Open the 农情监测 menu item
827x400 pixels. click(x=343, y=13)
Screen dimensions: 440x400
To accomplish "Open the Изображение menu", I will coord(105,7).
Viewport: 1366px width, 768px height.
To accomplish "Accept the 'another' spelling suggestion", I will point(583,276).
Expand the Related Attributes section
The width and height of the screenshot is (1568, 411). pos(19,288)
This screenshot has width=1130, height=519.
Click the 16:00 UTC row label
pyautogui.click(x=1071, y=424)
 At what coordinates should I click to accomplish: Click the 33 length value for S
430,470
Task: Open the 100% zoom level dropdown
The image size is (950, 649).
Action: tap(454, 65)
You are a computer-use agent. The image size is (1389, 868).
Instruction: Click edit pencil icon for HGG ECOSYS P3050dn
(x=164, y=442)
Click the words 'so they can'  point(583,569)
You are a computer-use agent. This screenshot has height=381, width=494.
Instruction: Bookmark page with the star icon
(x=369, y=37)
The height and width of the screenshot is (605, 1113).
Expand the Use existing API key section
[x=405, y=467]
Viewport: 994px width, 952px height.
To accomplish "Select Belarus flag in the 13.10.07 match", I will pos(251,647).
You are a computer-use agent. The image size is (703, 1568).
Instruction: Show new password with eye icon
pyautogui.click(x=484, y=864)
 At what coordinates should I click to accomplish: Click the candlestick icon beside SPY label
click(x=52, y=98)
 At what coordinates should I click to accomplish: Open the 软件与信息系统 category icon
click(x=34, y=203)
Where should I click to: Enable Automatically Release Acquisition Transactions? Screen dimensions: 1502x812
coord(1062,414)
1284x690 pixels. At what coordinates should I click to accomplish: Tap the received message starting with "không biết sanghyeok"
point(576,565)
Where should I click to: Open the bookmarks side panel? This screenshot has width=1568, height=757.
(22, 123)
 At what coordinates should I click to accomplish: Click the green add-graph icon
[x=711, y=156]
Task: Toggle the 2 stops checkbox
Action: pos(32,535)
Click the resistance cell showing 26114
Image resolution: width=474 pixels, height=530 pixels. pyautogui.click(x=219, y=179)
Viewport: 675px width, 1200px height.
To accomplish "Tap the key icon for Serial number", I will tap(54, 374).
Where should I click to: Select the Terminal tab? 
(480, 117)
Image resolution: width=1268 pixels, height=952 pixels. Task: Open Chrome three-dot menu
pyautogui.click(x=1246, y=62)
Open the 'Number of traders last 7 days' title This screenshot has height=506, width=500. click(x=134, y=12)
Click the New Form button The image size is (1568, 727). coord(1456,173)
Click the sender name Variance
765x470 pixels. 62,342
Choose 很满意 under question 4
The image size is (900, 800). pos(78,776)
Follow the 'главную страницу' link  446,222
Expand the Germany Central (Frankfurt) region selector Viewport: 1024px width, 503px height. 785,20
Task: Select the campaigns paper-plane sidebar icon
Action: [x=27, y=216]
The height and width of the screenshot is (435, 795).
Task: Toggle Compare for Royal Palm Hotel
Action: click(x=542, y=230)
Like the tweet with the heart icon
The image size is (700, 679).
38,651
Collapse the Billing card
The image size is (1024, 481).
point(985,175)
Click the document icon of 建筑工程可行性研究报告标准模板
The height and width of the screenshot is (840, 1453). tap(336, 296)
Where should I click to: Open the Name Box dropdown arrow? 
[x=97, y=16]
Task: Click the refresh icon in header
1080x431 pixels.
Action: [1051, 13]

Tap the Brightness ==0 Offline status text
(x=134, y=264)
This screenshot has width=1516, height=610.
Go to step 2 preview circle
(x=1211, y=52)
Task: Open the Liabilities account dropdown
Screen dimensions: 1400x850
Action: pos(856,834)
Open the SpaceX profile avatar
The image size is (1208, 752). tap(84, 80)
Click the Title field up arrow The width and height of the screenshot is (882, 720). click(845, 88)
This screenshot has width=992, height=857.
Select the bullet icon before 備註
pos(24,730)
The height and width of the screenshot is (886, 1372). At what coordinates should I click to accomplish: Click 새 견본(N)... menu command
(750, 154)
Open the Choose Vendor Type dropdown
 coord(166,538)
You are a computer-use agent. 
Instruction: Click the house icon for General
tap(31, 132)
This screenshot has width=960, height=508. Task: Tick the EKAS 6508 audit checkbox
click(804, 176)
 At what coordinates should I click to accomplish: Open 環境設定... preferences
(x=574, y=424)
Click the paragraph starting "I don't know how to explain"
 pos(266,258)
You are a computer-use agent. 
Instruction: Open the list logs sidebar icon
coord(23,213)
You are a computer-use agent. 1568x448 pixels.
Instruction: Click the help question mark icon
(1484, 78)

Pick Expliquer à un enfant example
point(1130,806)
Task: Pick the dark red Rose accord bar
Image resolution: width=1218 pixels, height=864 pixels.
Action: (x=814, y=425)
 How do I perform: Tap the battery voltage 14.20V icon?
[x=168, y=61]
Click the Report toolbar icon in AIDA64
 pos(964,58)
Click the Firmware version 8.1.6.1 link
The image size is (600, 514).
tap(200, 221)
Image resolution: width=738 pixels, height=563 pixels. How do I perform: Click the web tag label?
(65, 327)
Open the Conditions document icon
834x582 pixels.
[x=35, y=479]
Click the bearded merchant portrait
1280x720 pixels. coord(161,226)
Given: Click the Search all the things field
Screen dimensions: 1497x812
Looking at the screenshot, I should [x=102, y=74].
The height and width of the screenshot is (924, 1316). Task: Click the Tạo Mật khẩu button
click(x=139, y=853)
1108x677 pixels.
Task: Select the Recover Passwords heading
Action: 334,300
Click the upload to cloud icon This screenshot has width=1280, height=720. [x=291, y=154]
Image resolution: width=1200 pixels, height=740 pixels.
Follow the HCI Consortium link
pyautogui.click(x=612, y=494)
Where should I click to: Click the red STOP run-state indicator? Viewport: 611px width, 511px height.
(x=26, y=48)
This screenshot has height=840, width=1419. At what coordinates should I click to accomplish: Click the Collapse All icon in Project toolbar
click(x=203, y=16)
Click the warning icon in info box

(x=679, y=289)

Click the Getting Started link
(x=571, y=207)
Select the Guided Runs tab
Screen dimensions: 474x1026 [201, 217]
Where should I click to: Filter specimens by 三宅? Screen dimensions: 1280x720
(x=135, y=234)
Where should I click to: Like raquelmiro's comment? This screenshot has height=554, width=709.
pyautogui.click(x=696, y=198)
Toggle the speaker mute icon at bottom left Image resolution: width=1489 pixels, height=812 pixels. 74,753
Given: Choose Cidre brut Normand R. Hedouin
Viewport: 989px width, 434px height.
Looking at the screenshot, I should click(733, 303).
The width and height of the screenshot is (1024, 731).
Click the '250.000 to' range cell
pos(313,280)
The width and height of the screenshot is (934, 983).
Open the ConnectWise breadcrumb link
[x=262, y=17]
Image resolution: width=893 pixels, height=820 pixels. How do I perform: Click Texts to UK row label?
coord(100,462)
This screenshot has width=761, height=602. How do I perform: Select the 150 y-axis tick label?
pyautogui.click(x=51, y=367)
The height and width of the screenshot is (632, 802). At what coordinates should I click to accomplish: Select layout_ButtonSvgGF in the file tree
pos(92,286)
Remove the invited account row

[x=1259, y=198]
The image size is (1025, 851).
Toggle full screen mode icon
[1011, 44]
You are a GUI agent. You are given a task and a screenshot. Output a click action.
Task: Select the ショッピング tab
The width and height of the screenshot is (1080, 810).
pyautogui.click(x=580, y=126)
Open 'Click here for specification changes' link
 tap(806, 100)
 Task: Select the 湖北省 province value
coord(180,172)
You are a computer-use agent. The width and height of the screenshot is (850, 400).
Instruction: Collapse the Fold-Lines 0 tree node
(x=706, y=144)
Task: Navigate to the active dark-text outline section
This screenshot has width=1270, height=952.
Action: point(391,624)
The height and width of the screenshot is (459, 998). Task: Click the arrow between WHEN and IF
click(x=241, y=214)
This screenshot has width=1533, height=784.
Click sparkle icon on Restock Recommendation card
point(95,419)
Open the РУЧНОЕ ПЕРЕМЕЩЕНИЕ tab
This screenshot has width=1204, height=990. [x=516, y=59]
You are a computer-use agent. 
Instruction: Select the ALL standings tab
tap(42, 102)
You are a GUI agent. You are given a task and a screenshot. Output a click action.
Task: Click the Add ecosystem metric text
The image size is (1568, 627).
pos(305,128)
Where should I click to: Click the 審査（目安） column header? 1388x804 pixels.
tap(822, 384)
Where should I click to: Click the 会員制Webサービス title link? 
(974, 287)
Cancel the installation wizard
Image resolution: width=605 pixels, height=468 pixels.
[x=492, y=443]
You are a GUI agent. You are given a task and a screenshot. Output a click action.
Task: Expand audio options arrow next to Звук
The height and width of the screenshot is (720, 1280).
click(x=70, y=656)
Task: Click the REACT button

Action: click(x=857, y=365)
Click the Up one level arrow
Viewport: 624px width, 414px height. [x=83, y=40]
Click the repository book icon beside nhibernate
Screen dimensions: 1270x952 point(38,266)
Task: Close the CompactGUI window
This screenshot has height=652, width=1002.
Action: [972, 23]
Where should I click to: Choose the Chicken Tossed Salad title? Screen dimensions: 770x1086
= = =
- Given instruction
Transcribe every line exactly, from the line containing "The width and height of the screenshot is (1024, 731)." down through the line containing "click(x=241, y=214)", both included.

- Task output
The width and height of the screenshot is (1024, 731).
Click the '250.000 to' range cell
pos(313,280)
The width and height of the screenshot is (934, 983).
Open the ConnectWise breadcrumb link
[x=262, y=17]
Image resolution: width=893 pixels, height=820 pixels. How do I perform: Click Texts to UK row label?
coord(100,462)
This screenshot has width=761, height=602. How do I perform: Select the 150 y-axis tick label?
pyautogui.click(x=51, y=367)
The height and width of the screenshot is (632, 802). At what coordinates should I click to accomplish: Select layout_ButtonSvgGF in the file tree
pos(92,286)
Remove the invited account row

[x=1259, y=198]
The image size is (1025, 851).
Toggle full screen mode icon
[1011, 44]
You are a GUI agent. You are given a task and a screenshot. Output a click action.
Task: Select the ショッピング tab
The width and height of the screenshot is (1080, 810).
pyautogui.click(x=580, y=126)
Open 'Click here for specification changes' link
 tap(806, 100)
 Task: Select the 湖北省 province value
coord(180,172)
You are a computer-use agent. The width and height of the screenshot is (850, 400).
Instruction: Collapse the Fold-Lines 0 tree node
(x=706, y=144)
Task: Navigate to the active dark-text outline section
This screenshot has width=1270, height=952.
Action: point(391,624)
The height and width of the screenshot is (459, 998). Task: Click the arrow between WHEN and IF
click(x=241, y=214)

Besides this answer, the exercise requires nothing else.